** Data supplied follows **

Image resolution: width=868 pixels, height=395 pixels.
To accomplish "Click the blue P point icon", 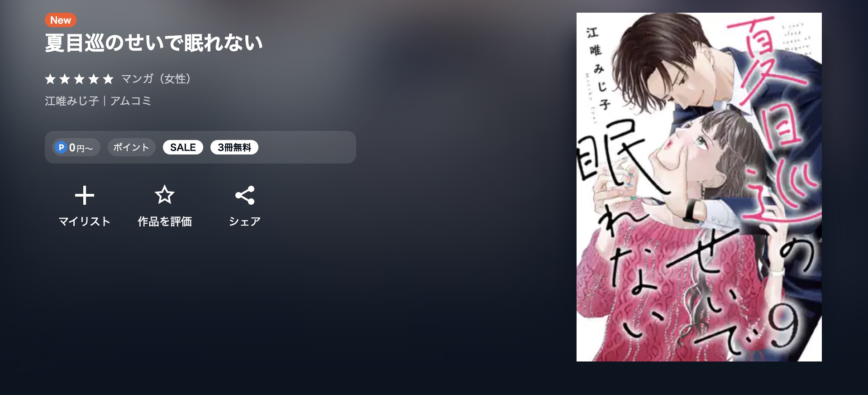I will tap(61, 147).
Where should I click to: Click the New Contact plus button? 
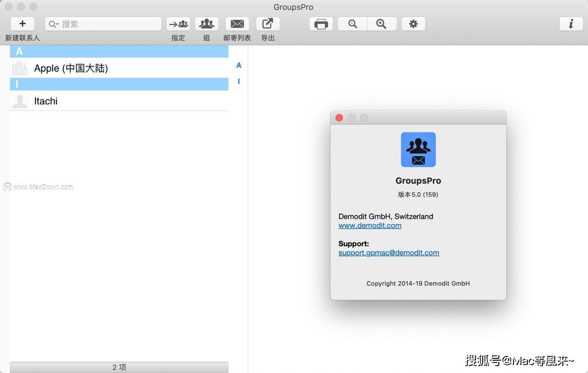(22, 24)
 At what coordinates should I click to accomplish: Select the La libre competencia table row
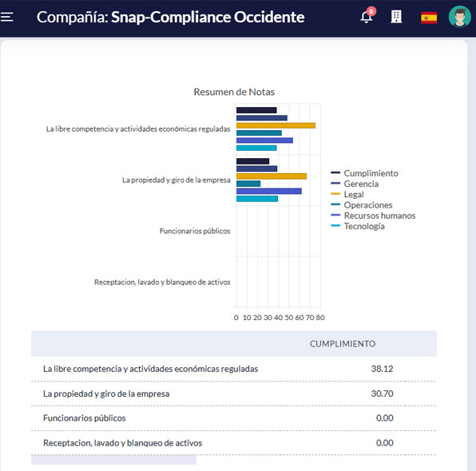[x=234, y=369]
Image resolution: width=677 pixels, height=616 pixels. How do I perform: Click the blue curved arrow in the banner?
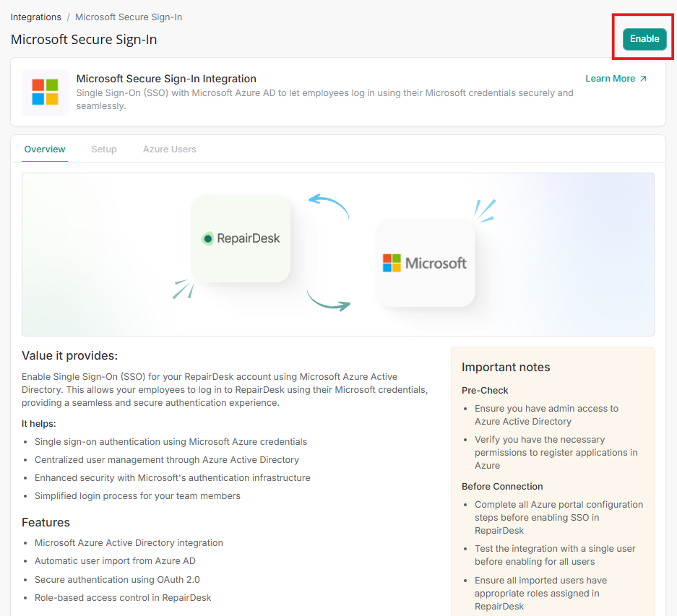(329, 205)
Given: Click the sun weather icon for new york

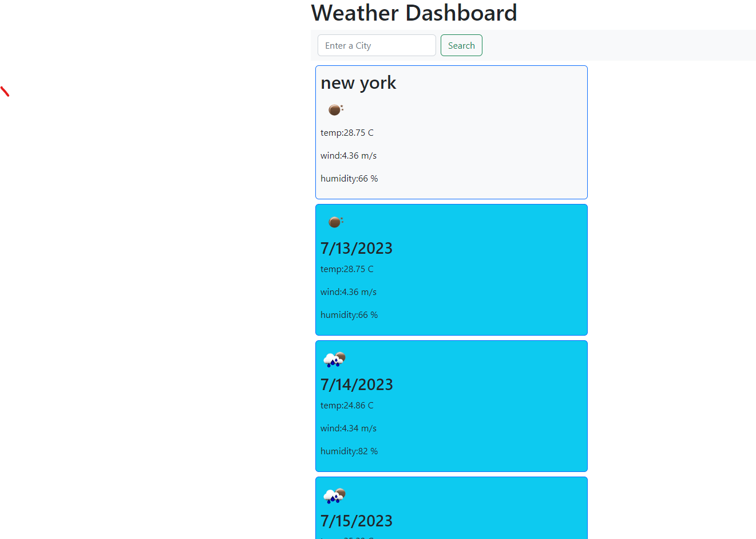Looking at the screenshot, I should 335,109.
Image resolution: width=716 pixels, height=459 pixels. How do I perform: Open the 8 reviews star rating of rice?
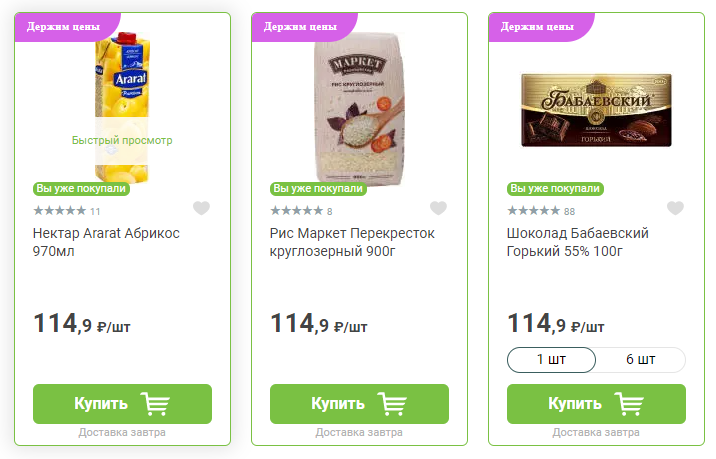301,211
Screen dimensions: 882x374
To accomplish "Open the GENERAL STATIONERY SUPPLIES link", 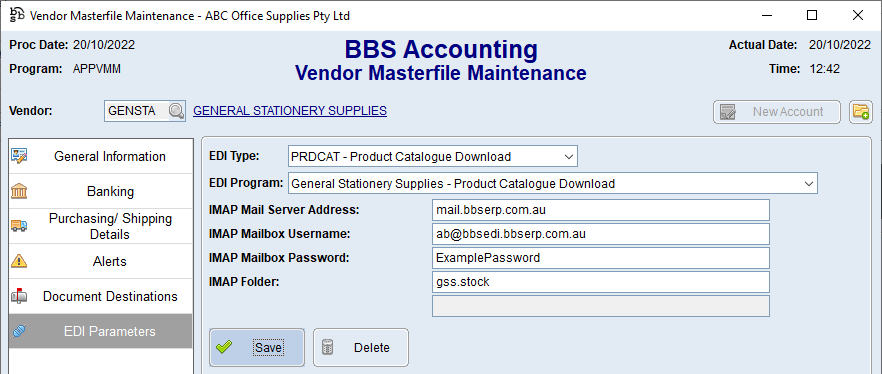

** End of Data supplied **

• Exercise
Write out exactly the lines from the one containing "Image resolution: width=716" to the last line of the records above, both included, and leave out any pictures.

• Reply
Image resolution: width=716 pixels, height=459 pixels. How do I perform: Open the 8 reviews star rating of rice?
301,211
Screen dimensions: 882x374
To accomplish "Open the GENERAL STATIONERY SUPPLIES link", 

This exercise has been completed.